A unique molecular test that detects Salmonella enteritidis (SE) in poultry eggs can provide results up to 10-times faster than traditional methods, said the US company behind the product.
Life Technologies Corp said it has launched the first real-time polymerase chain reaction (PCR) detection system to test for SE after receiving an equivalency rating from the US Food and Drug Administration (FDA).
The firm said the decision by the FDA recognised that its Applied Biosystems TaqMan Salmonella enteritidis Detection Kit was “equivalent in accuracy, precision and sensitivity to its current standard methods” described in the body’s Bacteriological Analytical Manual (BAM, December 2007 Edition).
The test, developed with the University of Pennsylvania School of Veterinary Medicine, uses PCR technology to determine whether eggs contain SE in just 27 hours – compared to the conventional 10-day turnaround time, said Life Technologies.
The company said the breakthrough made it “the only tool of its kind on the market”. The faster testing procedure had been developed in response to the Federal Egg Safety Program.
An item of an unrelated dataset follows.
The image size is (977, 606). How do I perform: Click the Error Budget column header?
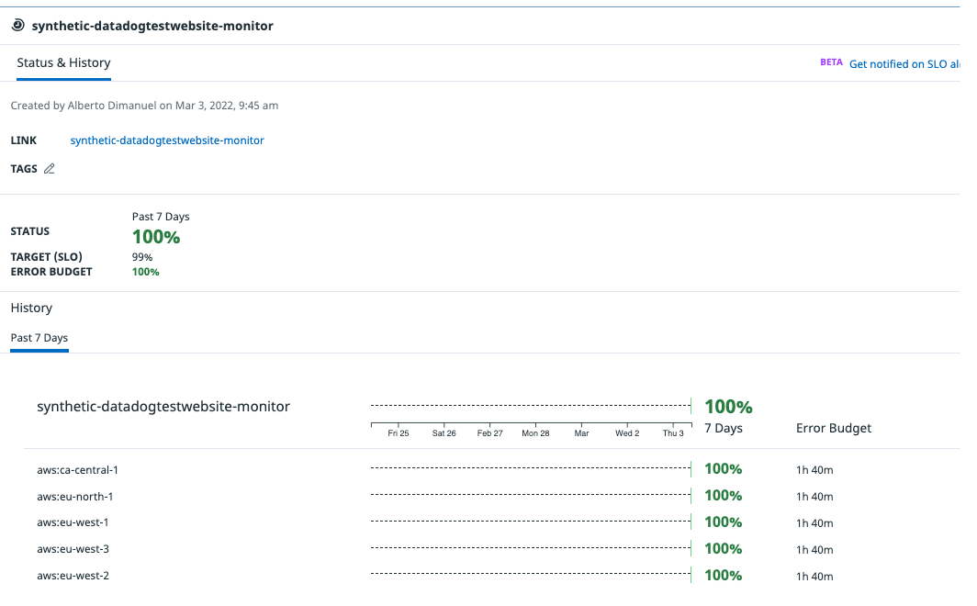click(834, 428)
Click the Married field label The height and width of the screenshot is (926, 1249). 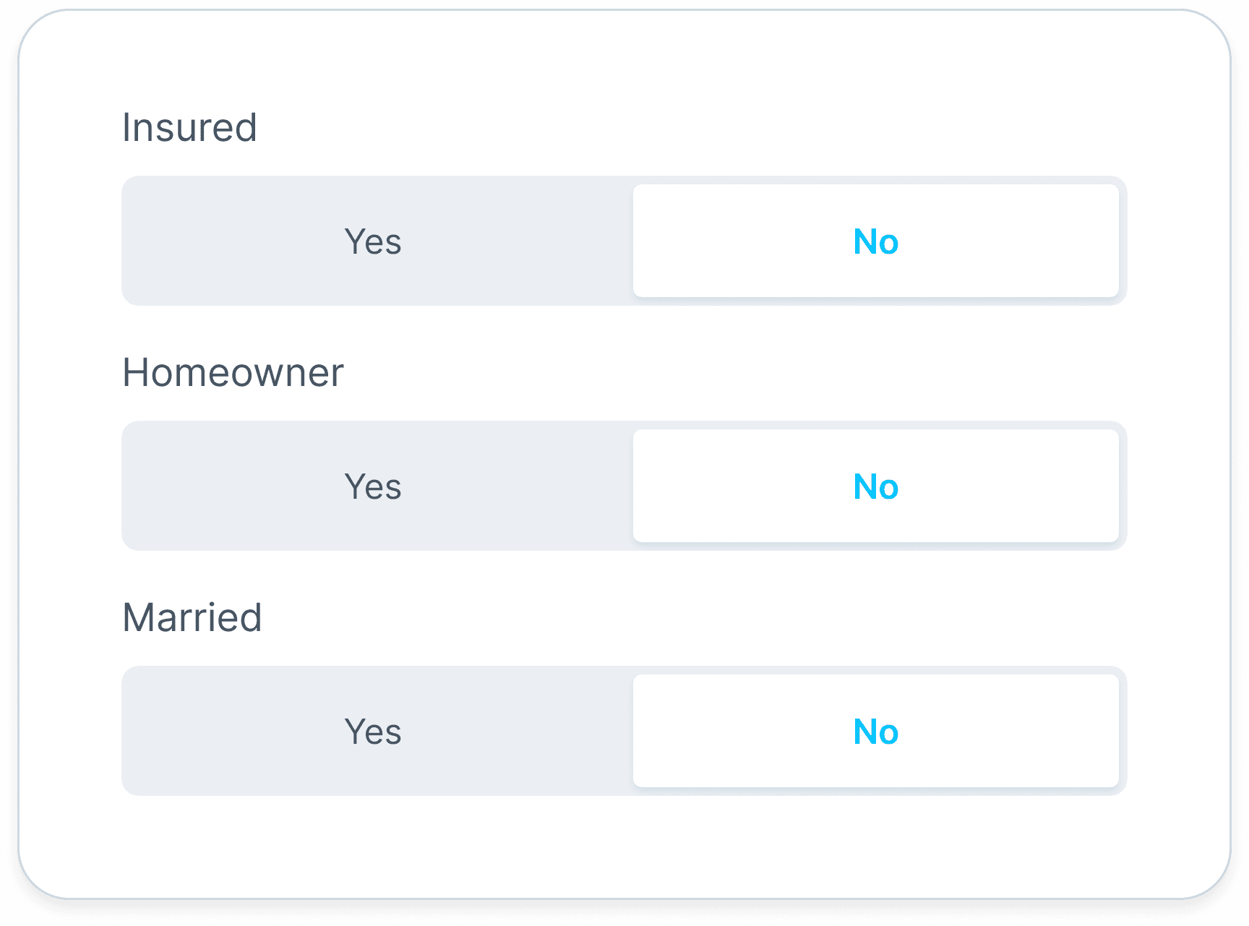click(192, 618)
The regulation, which came into force in July 2010, toughened up procedures to prevent the contamination of eggs with SE, it added.
“The faster turnaround time to reach accurate results with this new molecular test not only enables egg producers to easily conform to the FDA’s new stringent testing standards, but also helps limit the negative economic impact associated with SE outbreaks,” said Gene Gregory, president and CEO of the United Egg Producers.
Last year, a nationwide contamination of SE led to the recall of 550m eggs in the US. The tainted eggs were believed to have been produced at two Iowa-based farms.
Shelley Rankin, associate professor of Microbiology at Penn Vet and lead researcher on this project, said: “The FDA equivalence determination for this test marks a milestone for the egg industry in this country.”